[T]he report’s recommendations are structured in such a way that they — for the most part — build genocide prevention and response into existing structures rather than proposing yet another set of parallel foreign policy institutions to deal with the challenge. This offers a welcome sophistication about how, if problems are linked together, so must solutions be.
Like I said, I agree, and I have not read the full report yet, but at least one recommendation does seem to envision a new organization that will work in some form alongside the UN and other bodies.
The secretary of state should launch a major diplomatic initiative to create among like-minded governments, international organizations, and NGOs a formal network dedicated to the prevention of genocide and mass atrocities.

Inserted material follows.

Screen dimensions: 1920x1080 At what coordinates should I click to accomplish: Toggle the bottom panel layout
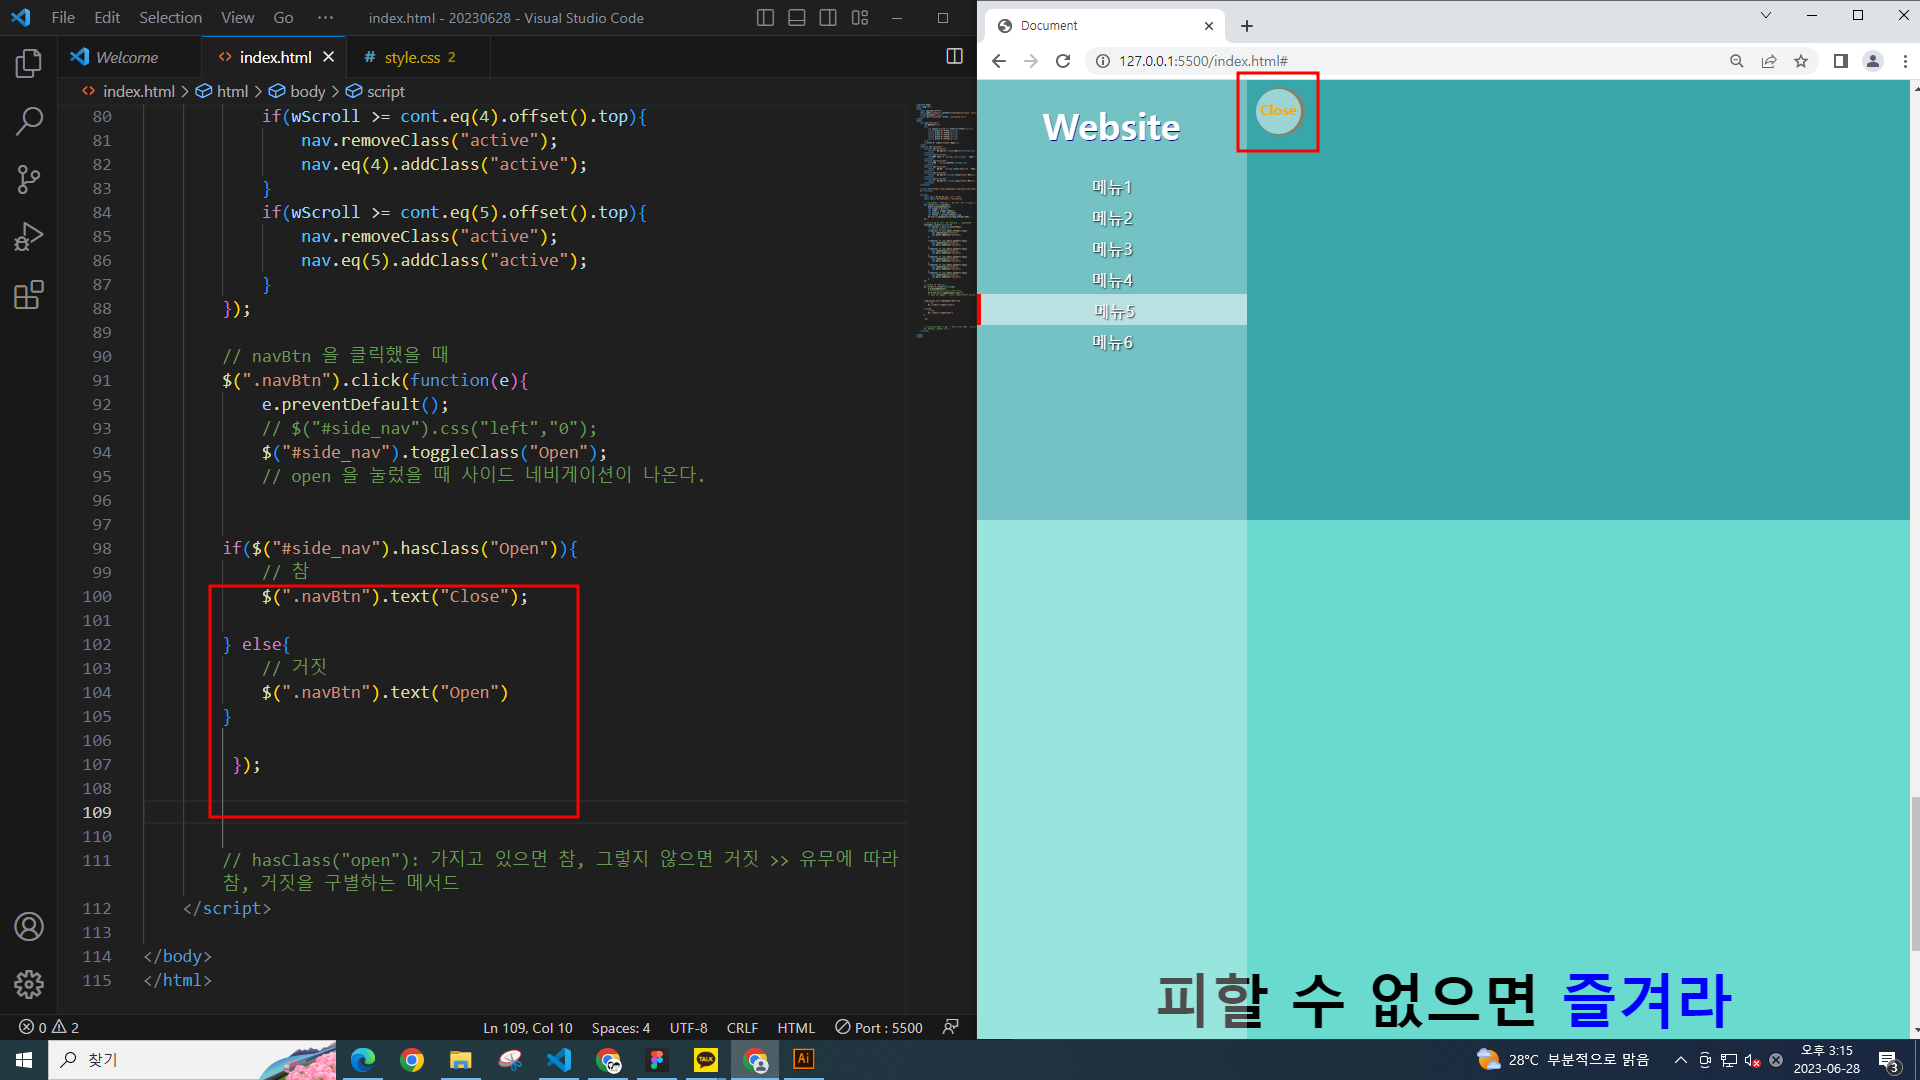tap(797, 18)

This sounds good in theory, particularly if there in fact “currently exists no coherent framework for U.S. government engagement” with these actors on the issue of genocide prevention. And the report is careful to state that this network should be “[d]esigned to supplement
(not supplant) the work of the United Nations” and other institutions — another encouraging sign that it bears no shadow agenda.
Questions remain, however. Namely, who joins such a network? Is it open to anyone who want to be a member, or are qualifications required? If so, what are these criteria, and who decides? These ambiguities — which resemble the unanswered questions about any sort of “League of Democracies” — point to my primary concern here: what if countries that perpetrate genocide, or are allied with those that do, use this information-sharing network to their Orwellian best, not as a genuince cooperative endeavor to prevent and halt mass atrocities, but as a forum for cultivating deception and delay?
This fear may be misplaced, or overstated; Sudan, after all, is a member of the UN, as are the countries that have made international action to end its genocide so ineffectual. So I’ll have to be optimistic, and hope that creating a new such network will not replicate some of the problems faced by the UN, but rather, plug a few of its holes.